What needs to be done.
Leaving out every picture, copy the lines of the data exactly, from the first through the line containing "Given: Click the".

+ + + +

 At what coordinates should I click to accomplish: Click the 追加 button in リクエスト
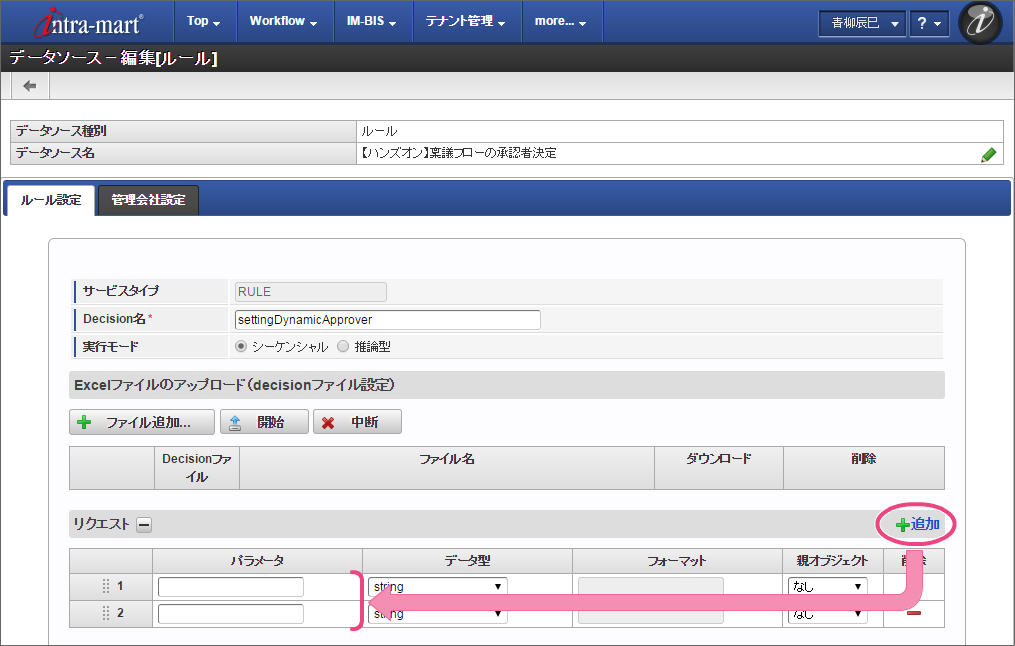(917, 524)
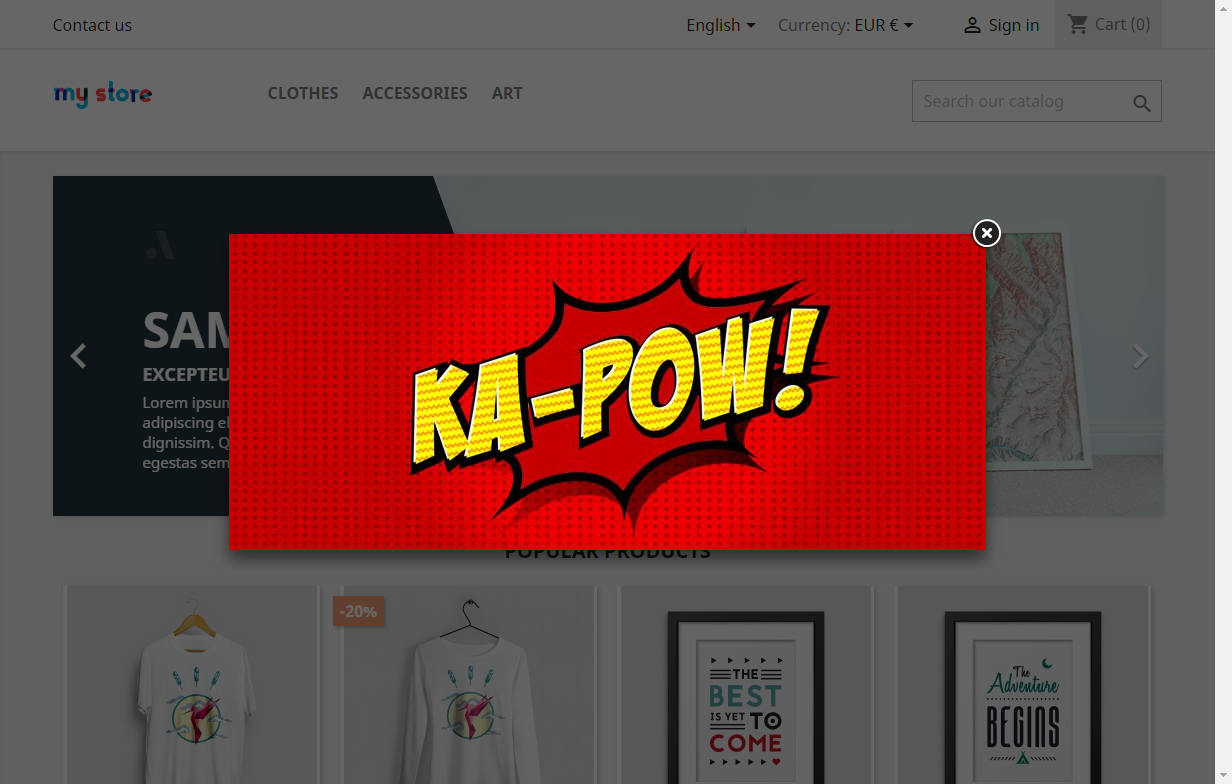Follow the Contact us link
This screenshot has height=784, width=1232.
point(92,25)
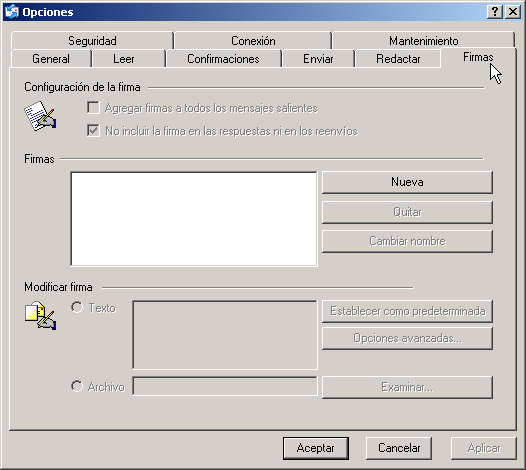Select the Texto radio button
This screenshot has height=470, width=526.
(x=77, y=307)
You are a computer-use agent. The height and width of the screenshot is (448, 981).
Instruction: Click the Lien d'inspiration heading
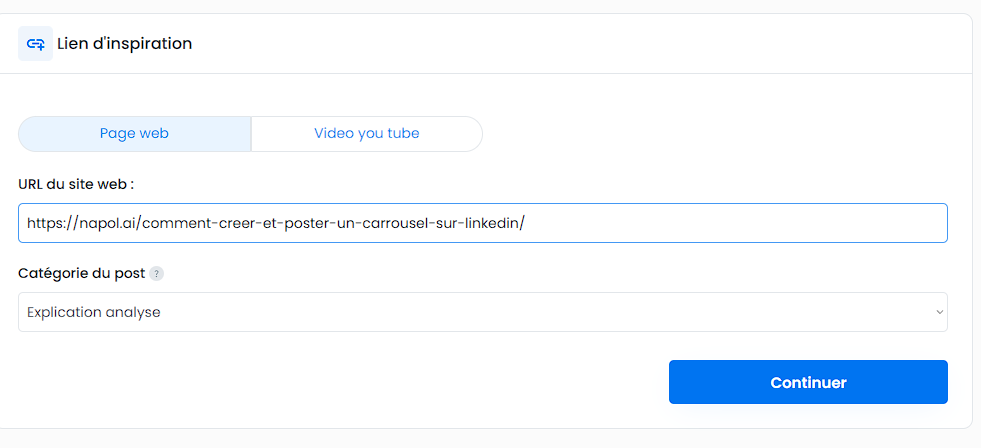pos(125,44)
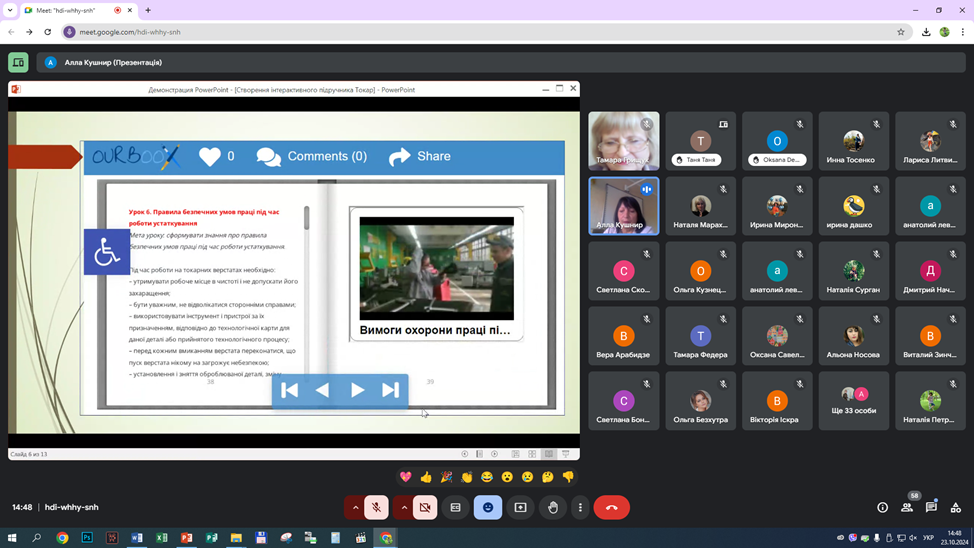Viewport: 974px width, 548px height.
Task: Send the heart emoji reaction
Action: tap(405, 477)
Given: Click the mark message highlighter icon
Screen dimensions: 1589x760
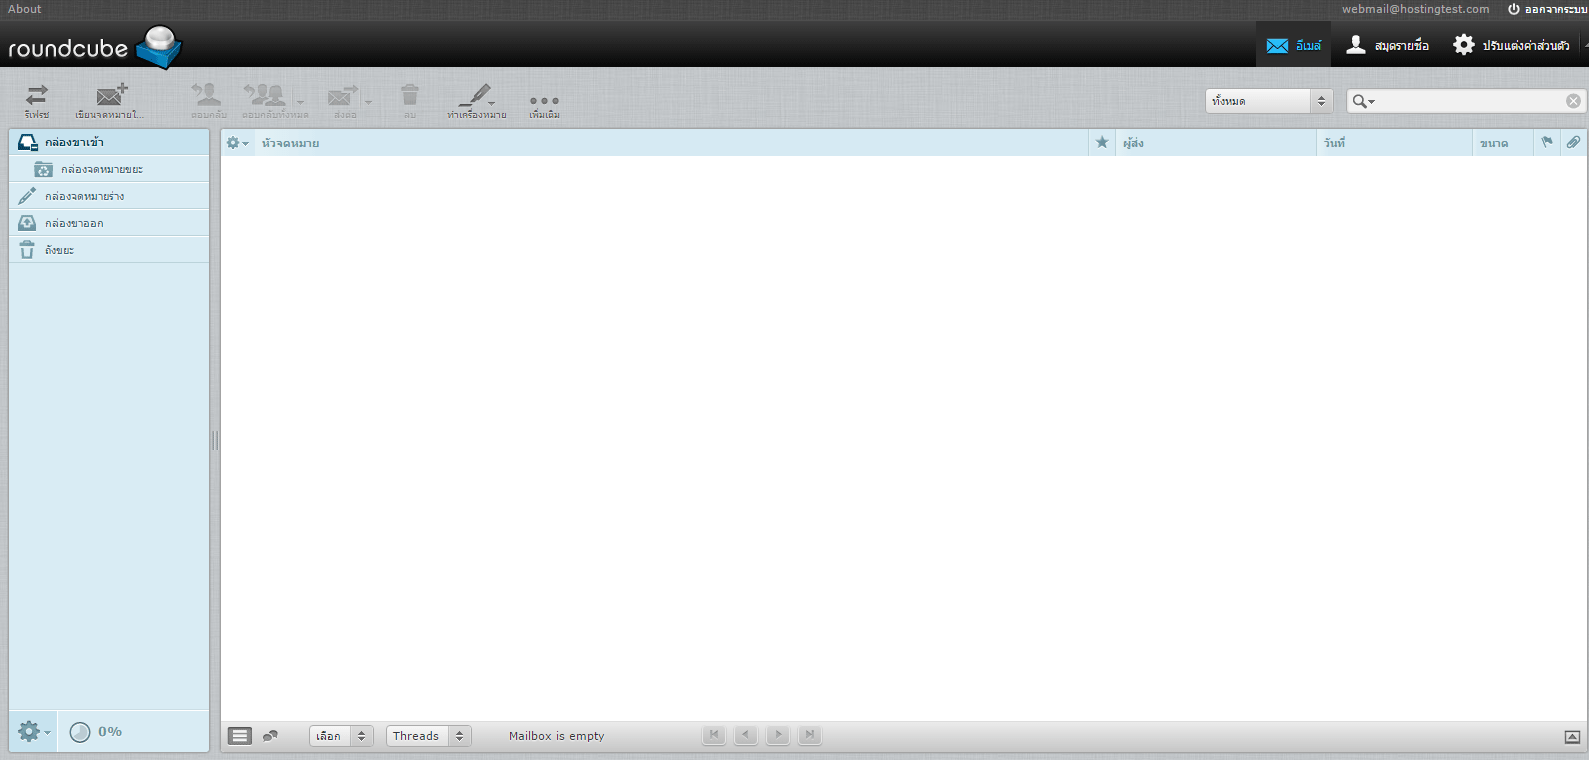Looking at the screenshot, I should tap(475, 98).

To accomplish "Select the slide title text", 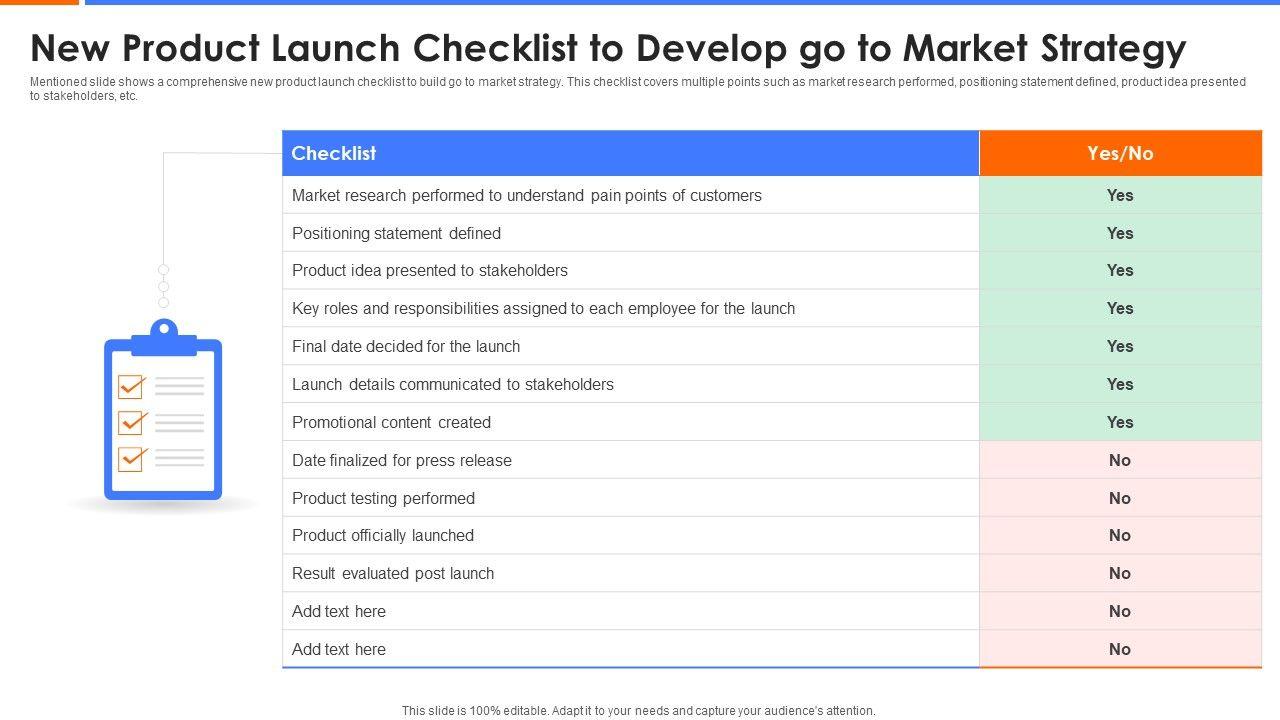I will point(608,48).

+ + + +

Response to the exercise.
 At what coordinates should I click to accomplish: Click the 追加 button in リクエスト
(917, 524)
Follow the Contact us link
This screenshot has height=784, width=1232.
point(92,25)
Select the Texto radio button
This screenshot has height=470, width=526.
(x=77, y=307)
You are a computer-use agent. The height and width of the screenshot is (448, 981).
Instruction: Click the Lien d'inspiration heading
pos(125,44)
Viewport: 974px width, 548px height.
Task: Send the heart emoji reaction
Action: tap(405, 477)
Given: Click the mark message highlighter icon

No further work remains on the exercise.